May Lyon’s On the Inside begins with a similar duality before expanding on this theme in multiple directions. The piano trio for flute, clarinet, cello, and piano is a journey of developing harmonic and rhythmic nuance. From simple thematic beginnings the piece gathers colour, variety, and character. Beneath this fine instrumental writing is a sophisticated critique of notions of beauty and gender roles. The piece’s title, On the Inside, suggests a binary between inner and outward beauty, but the composer is quick to point out that many conventionally “beautiful” moments in the piece have been retained because “perceived beauty is not something to be ashamed of or feared.” Instead of simply busting the binary of inner and outer beauty, the piece explores “a woman’s life, from growth to complexity (as opposed to innocence to uselessness).” Lyon also contrasts the view of a developing, rich inner life to other supposedly emancipated, developmental views of a woman’s changing social value as maiden, mother, and crone.

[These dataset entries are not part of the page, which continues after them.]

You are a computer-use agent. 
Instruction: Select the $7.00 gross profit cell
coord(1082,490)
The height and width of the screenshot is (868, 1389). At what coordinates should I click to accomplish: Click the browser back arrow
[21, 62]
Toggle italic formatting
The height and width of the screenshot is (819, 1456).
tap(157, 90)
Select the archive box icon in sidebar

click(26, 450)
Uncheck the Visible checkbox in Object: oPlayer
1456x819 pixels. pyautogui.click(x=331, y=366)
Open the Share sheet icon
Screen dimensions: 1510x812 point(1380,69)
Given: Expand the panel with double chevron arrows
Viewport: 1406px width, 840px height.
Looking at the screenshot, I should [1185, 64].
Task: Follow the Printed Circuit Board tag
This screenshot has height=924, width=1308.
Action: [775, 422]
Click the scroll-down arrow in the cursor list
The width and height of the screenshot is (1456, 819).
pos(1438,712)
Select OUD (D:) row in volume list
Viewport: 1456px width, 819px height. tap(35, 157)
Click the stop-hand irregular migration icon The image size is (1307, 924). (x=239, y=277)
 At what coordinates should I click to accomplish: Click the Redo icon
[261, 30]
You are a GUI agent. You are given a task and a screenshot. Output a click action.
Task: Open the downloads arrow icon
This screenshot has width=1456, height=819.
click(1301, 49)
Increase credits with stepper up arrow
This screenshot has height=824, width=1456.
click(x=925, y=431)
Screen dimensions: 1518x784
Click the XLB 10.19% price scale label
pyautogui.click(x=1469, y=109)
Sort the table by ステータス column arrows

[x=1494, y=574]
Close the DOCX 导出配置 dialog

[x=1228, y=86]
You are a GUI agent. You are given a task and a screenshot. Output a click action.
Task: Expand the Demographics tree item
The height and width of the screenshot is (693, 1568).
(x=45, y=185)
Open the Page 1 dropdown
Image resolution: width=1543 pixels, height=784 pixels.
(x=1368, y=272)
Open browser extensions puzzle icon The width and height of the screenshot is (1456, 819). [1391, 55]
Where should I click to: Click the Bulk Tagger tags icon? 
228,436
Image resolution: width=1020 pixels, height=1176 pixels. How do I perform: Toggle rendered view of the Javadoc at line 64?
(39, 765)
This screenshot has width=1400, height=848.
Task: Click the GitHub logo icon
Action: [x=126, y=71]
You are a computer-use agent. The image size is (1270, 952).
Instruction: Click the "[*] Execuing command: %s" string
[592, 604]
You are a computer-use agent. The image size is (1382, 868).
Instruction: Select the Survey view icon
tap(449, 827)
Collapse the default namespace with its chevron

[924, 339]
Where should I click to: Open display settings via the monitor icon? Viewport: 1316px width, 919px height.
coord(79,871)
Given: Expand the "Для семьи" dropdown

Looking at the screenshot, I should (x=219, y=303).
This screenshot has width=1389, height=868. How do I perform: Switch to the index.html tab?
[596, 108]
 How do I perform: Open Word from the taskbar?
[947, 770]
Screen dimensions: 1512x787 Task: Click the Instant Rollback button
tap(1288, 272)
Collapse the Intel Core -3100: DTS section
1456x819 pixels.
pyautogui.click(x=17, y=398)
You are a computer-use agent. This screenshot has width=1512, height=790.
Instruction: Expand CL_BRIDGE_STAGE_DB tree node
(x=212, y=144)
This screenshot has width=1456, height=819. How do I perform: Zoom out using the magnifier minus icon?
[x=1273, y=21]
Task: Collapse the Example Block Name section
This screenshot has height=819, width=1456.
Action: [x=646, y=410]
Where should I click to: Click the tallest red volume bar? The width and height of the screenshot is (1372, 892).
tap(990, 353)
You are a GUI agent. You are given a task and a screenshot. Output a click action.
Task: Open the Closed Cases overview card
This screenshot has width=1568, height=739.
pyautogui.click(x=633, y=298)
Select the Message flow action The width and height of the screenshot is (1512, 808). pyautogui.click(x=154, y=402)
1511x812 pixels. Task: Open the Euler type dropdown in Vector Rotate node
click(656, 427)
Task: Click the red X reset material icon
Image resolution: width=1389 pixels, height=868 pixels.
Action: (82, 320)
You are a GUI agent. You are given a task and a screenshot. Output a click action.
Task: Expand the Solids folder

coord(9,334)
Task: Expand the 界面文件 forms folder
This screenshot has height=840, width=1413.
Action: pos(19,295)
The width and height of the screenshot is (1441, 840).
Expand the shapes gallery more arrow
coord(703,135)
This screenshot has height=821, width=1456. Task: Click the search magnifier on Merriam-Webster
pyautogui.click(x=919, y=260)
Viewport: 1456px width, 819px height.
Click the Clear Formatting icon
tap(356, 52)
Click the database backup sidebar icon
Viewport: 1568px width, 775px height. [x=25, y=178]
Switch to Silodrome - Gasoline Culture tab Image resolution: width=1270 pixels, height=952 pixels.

Samantha Wolf’s The More I Think About It, the Bigger It Gets closed the evening with an affecting theatrical gesture. Footsteps resound through the speakers while Kohler, Tomlinson, and Matsuura-Miller attack their instruments with darting gestures. Audio samples from news reports and talk-back radio describe acts of violence against women, placing the blame on women’s shoulders. The program note described the footsteps and musical gestures as representing a woman walking home at night and the fears and received rhetoric that swirl around her mind. The tension was palpable, showing yet another way in which the techniques of contemporary music can be used as critical tools for interrogating issues of gender and violence.
This Will Be Our Reply
A Fundraiser for the Safe Steps Family Violence Response Centre
Melba Hall7 March
Alice Humphries, Hystericus—and other (mostly) women’s words; Jessica Wells, Sati and Satya; Lisa Cheney, When We Speak; May Lyon, On The Inside; Samantha Wolf, The More I Think About It, the Bigger It Gets.